A blue-green algal bloom covers the surface of Lake Okeechobee during the summer of 2016. Source: NASA

The term “algae” is given to a diverse group of organisms that live in water. One type of algae, “blue-green algae” (also known as cyanobacteria) is commonly found in freshwater lakes around Florida. However, under certain conditions this algae can grow quickly and span the entire surface of lakes. How do algae grow? Nutrients such as nitrogen and phosphorus “feed” the algae, causing it to spread rapidly. When there is an excess amount of nutrients in a water body, large blooms occur that become nearly impossible to control.

 

Where do excess nutrients come from? Nutrients get into our water in a variety of ways and from numerous sources. To reduce the amount of nutrients that get into our water, we all need to come together to find solutions. That is exactly what the Blue-Green Algae Task Force was tasked to do. The task force identified areas for improvement and following the release of their report, Governor DeSantis announced some state-wide changes to address several of the task force’s recommendations.
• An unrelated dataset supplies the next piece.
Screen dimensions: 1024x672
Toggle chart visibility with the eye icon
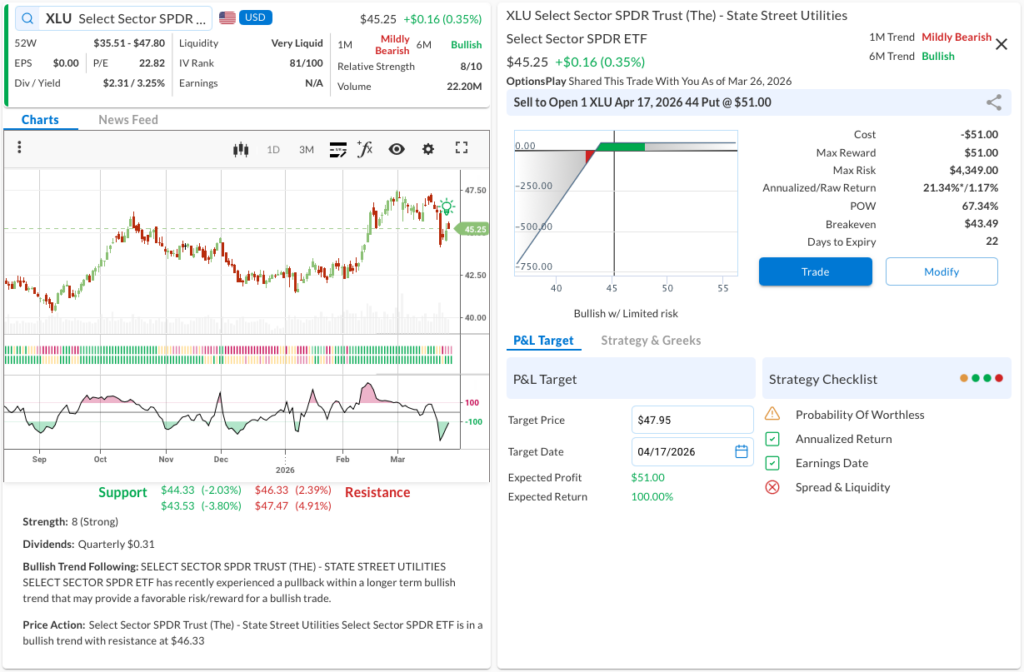click(x=397, y=149)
While the state addresses these larger concerns, there are small things we all can do to help improve water quality and reduce algal blooms.

 

Do you have a septic tank?

Nearly one-third of the wastewater generated in Florida is treated by septic systems. Unfortunately, many of these systems don’t properly treat wastewater and release nutrients into our groundwater and surface waters. If you have a septic tank, have it inspected to ensure it is functioning properly and not contributing to pollution.

 

Do you use lawn and garden chemicals?

Use fertilizer and herbicide appropriately and only when needed. Follow Florida Friendly Landscaping ™ Principles to minimize the impact of your lawn and garden on our water. These principles include: Right Plant Right Place, Water Efficiently, Fertilize Appropriately, Use Mulch, Attract Wildlife, Manage Yard Pests Responsibly, Recycle, Reduce Stormwater Runoff, and Protect the Waterfront.

 

Do you live near a stormwater pond?

Stormwater ponds play an important role in treating runoff water that has collected pollutants throughout our neighborhood. Are there plants on the banks of your pond? Plants filter nutrients from water and can act as a buffer between the pond and our lawns, roads, or sidewalks. If there are plants, be sure to not remove them or mow them down. If you live along a pond, leave a 10 foot buffer between the pond and where you use fertilizer or herbicide.